DSU certainly has its flaws. “Promise”, a track which features a Seinfeld-esque bass line, sounds akin to a garageband experiment made in a state of boredom. The songs are often too ambient and jammy – it would be interesting to see how Alex would work with a full band and whether it would give more structure and clarity to his ideas. And sometimes I wish Alex made his lyrics clearer in their meaning; “Icehead” feels like a really beautiful song, but I have no idea what “bad man can’t grow a hole all right” is supposed to convey.

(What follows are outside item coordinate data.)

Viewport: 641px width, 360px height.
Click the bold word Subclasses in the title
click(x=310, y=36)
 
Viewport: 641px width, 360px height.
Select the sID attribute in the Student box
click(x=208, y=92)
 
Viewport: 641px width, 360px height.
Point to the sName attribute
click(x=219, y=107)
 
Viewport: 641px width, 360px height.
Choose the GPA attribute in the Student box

But without these idiosyncrasies, I don’t know if it would still be Alex G. There’s a child-like sense of experimentation that defines his work. I don’t always know what Alex is saying, but I can feel a strong sense of the person who’s saying it. DSU shows how far Alex has come since 2011, but it also bears witness to that same mystery boy behind the bandcamp page. He’s been able to gain recognition through persistently being himself. And for me, there’s a great shock of time in seeing him reviewed by Rolling Stone. It’s a good sort of shock, like seeing an old friend do really great things and move up in life. He’s always deserved it. Everyone should check out the rest of his work and get to know him a bit better.